Add to your instant pot the whole chicken breasts, franks red hot sauce, ranch dressing and cubed potatoes. Stir well to mix. Place the lid on and make sure the pressure valve is sealed. Set the timer to meat or poultry for 20 minutes.
While the pressure cooker is coming to pressure and cooking, make the pierogi dough. In a bowl, whisk together the Greek yogurt, milk, egg and melted butter until fully combined. Fill another large bowl with the flour, and pour the Greek yogurt mixture over the flour. Mix and knead until a dough ball forms. Note that it will be a bit dry and shaggy, but keep working at it until all of the dough is combined in one ball, usually about 5 minutes.
If you have a kitchen aid stand mixer with a pasta attachment: Grab a small handful of dough and work through the pasta dough presser on the loosest number (usually 1) until smooth and combined well. Continue to make the pasta presser thinner and thinner until you are left with a thin but strong sheet of pasta dough. For me, this was number 5 on my attachment.
If you do not have a stand mixer: You can roll the dough out with a rolling pin. Lay the dough out on a clean counter and cut circles out using a 3 inch pierogi cutter, cookie cutter or large wine glass. Transfer to a sheet of parchment paper and make sure they do not touch.
When the instant pot is done, let it sit for 5 minutes before carefully releasing the pressure valve. Add to the pot the shredded cheddar cheese, cream cheese, blue cheese and green onion. Using a hand held masher, mash all of the ingredients: the tender chicken should easily shred itself during the mashing process.

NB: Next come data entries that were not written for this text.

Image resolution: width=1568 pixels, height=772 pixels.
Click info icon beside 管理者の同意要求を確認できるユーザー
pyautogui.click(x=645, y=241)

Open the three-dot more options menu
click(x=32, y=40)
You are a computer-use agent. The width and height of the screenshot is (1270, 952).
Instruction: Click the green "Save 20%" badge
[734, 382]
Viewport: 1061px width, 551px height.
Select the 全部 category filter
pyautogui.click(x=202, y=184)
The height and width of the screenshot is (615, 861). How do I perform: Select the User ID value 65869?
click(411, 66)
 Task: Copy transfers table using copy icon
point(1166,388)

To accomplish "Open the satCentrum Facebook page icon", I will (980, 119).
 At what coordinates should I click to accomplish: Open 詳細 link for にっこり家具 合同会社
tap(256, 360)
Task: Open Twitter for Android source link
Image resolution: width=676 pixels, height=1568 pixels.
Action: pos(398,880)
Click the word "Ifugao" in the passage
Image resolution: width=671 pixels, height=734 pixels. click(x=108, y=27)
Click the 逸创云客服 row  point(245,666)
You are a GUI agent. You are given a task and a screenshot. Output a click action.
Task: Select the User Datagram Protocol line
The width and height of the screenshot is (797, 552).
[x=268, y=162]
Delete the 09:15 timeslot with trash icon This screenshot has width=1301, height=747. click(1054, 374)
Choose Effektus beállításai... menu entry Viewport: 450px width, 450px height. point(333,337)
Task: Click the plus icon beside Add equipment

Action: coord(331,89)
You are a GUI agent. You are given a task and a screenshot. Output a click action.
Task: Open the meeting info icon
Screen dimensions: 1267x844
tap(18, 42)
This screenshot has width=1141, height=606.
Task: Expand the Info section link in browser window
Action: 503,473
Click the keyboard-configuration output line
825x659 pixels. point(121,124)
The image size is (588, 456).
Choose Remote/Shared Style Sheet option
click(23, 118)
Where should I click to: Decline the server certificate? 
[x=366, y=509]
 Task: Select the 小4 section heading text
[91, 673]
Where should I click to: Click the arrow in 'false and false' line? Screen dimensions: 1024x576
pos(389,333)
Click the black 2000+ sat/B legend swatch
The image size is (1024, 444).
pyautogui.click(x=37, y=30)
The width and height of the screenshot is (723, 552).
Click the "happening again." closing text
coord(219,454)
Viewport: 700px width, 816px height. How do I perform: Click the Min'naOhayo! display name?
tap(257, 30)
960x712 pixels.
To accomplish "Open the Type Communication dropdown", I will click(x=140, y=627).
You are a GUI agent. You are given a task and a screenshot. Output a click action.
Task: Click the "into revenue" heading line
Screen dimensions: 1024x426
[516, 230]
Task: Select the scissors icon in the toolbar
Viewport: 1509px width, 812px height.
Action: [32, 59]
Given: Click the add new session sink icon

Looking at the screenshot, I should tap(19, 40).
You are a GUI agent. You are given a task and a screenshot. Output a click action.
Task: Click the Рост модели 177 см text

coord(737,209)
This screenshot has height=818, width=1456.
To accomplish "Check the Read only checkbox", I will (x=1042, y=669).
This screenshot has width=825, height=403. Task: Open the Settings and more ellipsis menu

Now stuff the pierogies! If you plan on making the pierogies today, fill a large pot with water and place it on the stove to come to a boil. Scoop a tiny bit of buffalo chicken and potato dip into the center of a dough circle. Fold and press the edges together. I fortunately had a pierogi maker to make this part easier, but if you don't have one, just fold it with your hands and press the edges down gently using a fork. Depending on how long the dough was sitting out, you may need to moisten the edges with water to help them stick better. The most important thing to remember here is to make sure there is no air that can get into the pierogi pocket.
At this point, if you are saving any, freeze them. See 'TIPS' section below. If you are planning on eating them today, carefully place the pierogies in the boiling water and boil for 3 minutes. Remove to a plate with a slotted spoon.
Heat 2-3 tbsp of butter in a large non-stick pan until hot and bubbling. Carefully lay the pierogies down on the butter and allow to fry until golden brown, about 3 minutes each side. Remove and serve immediately. Enjoy!